Kaïros Sessions #5

 


Kaïros Sessions #5
 
Kairos (καιρός) : le temps du moment opportun. Il qualifie un intervalle, ou une durée précise, importante, voire décisive.
 
Pannonica Nantes
 
Nour Laurène Pierre-Magnani - Chant, textes
Raphael Herlem - Sax Baryton, Alto
Serge Rozumek - Sax Alto, soprano
Alexis Oger - Basse
Sven Michel - Batterie, percussions, trombone
Julien Ouvrard - Batterie, percussions
Irina Leach - claviers

Il y a presque un an jour pour jour, je découvrais le collectif Gros Caillou, musiciens Nantais gravitant autour du jazz, à travers leur Kaïros Session #4 à l'Atelier du Dahu. Ça avait été une grosse claque musicale sur laquelle j'ai longuement écrit.

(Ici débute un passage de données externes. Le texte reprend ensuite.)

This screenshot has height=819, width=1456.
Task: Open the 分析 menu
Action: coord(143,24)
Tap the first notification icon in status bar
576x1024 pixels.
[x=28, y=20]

La semaine dernière, j'ai eu l'occasion de les revoir au Pannonica cette fois, et j'étais curieux de voir, passée la surprise de la première découverte comment j'allais appréhender ce second concert. 

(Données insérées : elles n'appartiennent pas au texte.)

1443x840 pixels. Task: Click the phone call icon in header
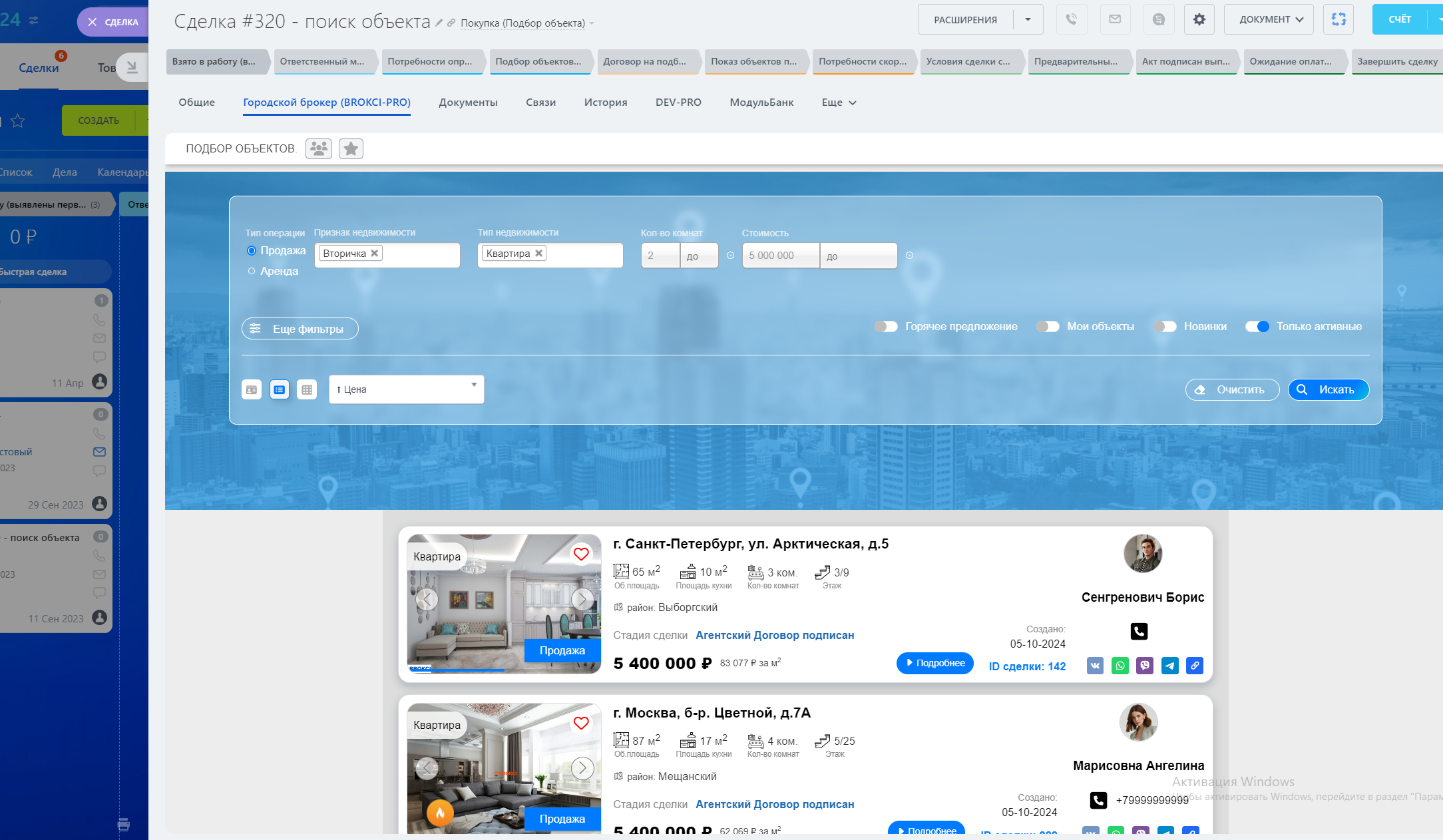coord(1071,19)
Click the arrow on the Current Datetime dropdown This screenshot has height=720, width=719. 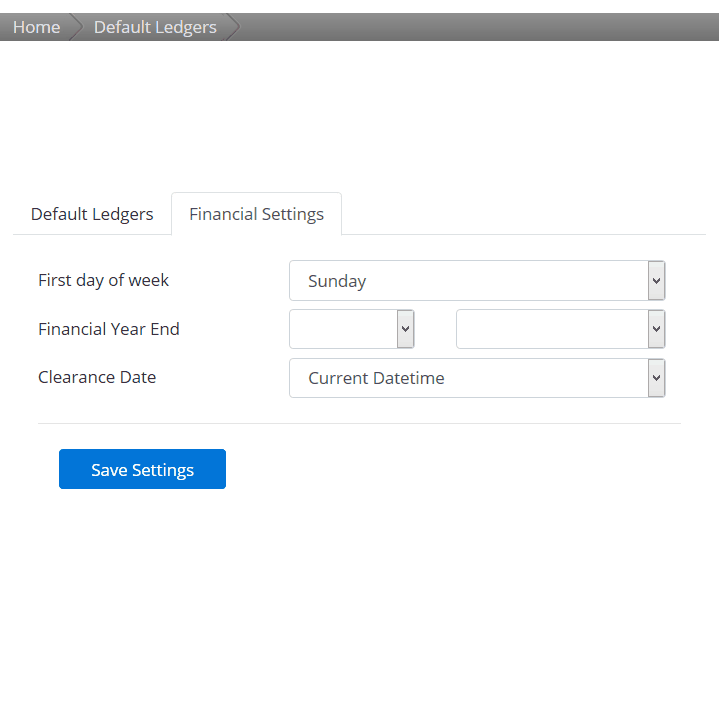[657, 378]
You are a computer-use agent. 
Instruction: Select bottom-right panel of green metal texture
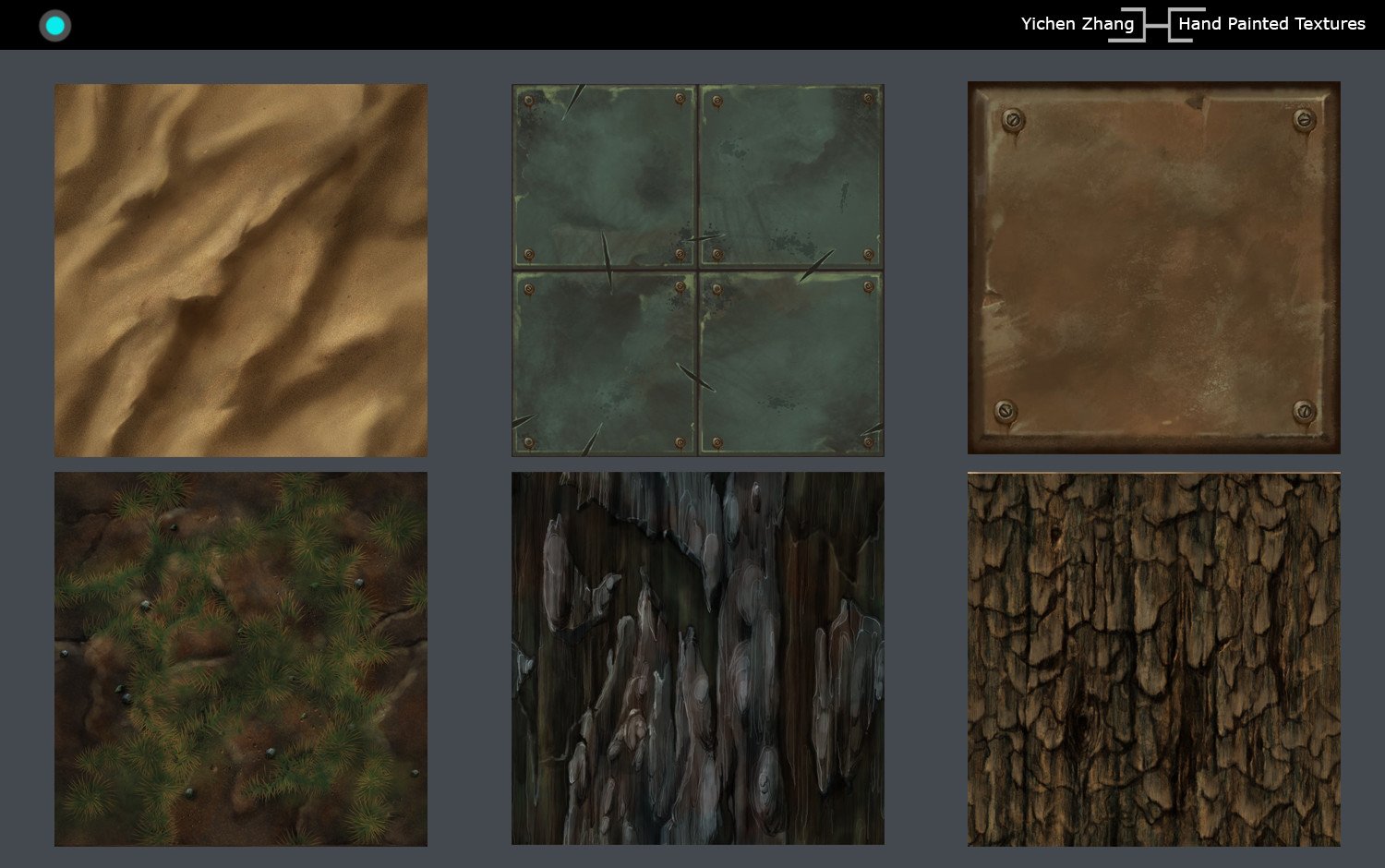tap(791, 363)
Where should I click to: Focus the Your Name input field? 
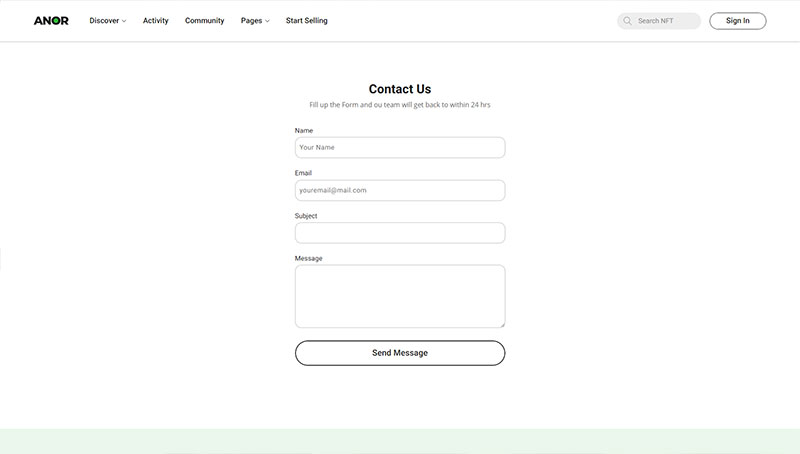pyautogui.click(x=400, y=147)
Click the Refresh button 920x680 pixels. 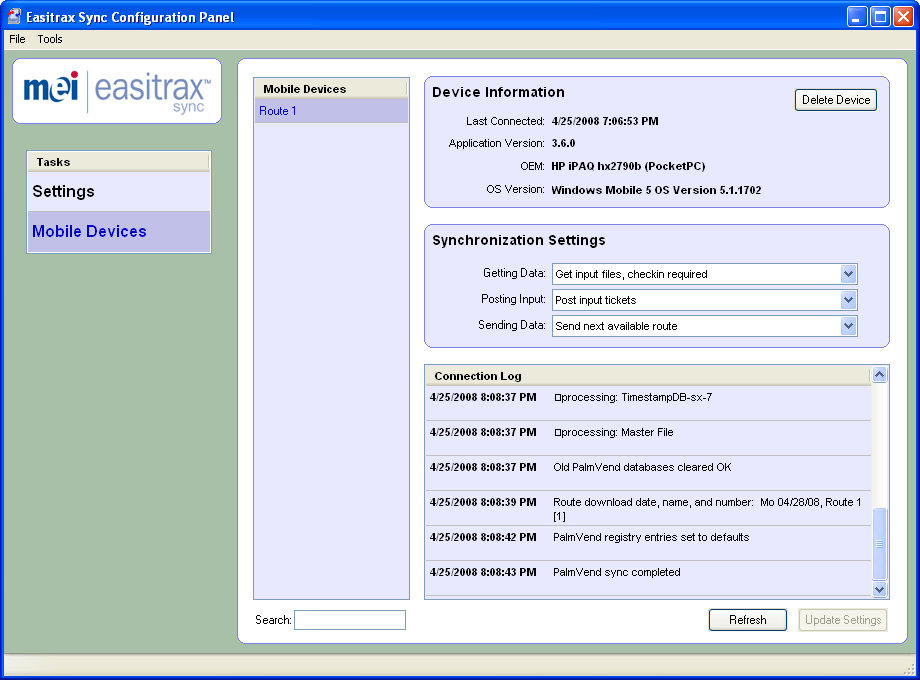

Pour ceux (sans doute nombreux) qui n'auraient pas lu ma première diatribe enthousiaste il y a un an, les Kaïros Session réunissent 7 musiciens (chant, deux saxophones, deux batteries, une basse et un clavier) autour d'un non-répertoire. La musique n'est ni écrite, ni répétée ni prévue et se construit en live par l'interaction des musiciens.

Avec le recul permis par le fait de les avoir déjà vus, j'ai pu noter plusieurs choses auxquelles je n'avais pas nécessairement fait attention lors du concert précédent. 

La première, c'est le degré de partage des initiatives. J'avais eu le sentiment la première fois qu'il y avait quelques décisionnaires plus marqués que les autres dans la "proposition musicale", c'est phase de flottement initiale ou chacun peut initier des concepts (rythmiques ou mélodiques) qui sont ou non repris par le collectif pour former la colonne vertébrale du morceau. Mais finalement, avec le recul de ce second concert, je me rends compte qu'il y a quelques chose de très "démocracie directe" dans le fonctionnement en temps réel du collectif. D'un morceau à l'autre, et même d'un passage à l'autre, les musiciens qui impulsent ces directions ne sont jamais les mêmes, et c'est vraiment très cool. 

La seconde chose qui m'est apparue plus évidente que la dernière fois c'est ce que je pourrais qualifier de manière pédante d'Alap, du nom des improvisations souvent planantes qui ouvrent les ragas Indiens. Chaque morceau commence par une phase de flottement, une sorte de chaos originel sans forme définie, ni rythmique ni harmonique, généralement assez calme. De cette soupe originelle émerge une structure sur laquelle les musiciens se greffent pour aller dans le sens choisi parmi les propositions mentionnées plus haut. Ce qui est intéressant c'est que ce calme avant la tempête agit aussi sur le spectateur, il place dans un état d'attente presque méditatif qui est franchement agréable.

Enfin, j'ai pu mettre le doigt sur quelque chose qui m'avait travaillé après le premier concert et qui s'est clairement confirmé avec le second: on assiste pas à une session Kaïros pour la musique (qu'on ne peut pas connaitre par avance puisque les musiciens eux-mêmes ne la connaissent pas) mais pour l'expérience musicale. Ce qui fait la magie de l'événement c'est sa nature ephémère par définition. La musique n'existe que dans l'instant, et c'est ce qui fait la magie de ces concerts. C'est aussi, je crois, la force de Gros Caillou sur ces événements parce que finalement ça peut plaire à tout le monde. Aucun besoin de bagage musical pour être plongé dans cette création spontanée. 

La cerise sur le gâteau de cette soirée c'est que je n'y suis pas allé seul, mais accompagné de ma fille de 13 ans, de ma nièce et une de ses amis de 16 ans, et de mon père de 82 ans. Si je n'avais pas de doute sur le fait que j'allais apprécier la soirée, j'étais moins confiant pour mes accompagnateurs. J'avais tort. Ma fille a adoré, et a exigé de moi en sortant que je l'amène aux sessions suivantes. Ma nièce et sont amie étaient un peu moins enthousiastes sans pour autant que ça leur ait déplu, mais ma nièce (batteuse et guitariste en herbe) était quand même toute retournée deux jours après. Et mon père enfin, qui n'écoute presque que du classique, a trouvé l'expérience très intéressante. Bref, une bonne soirée pour tout le monde.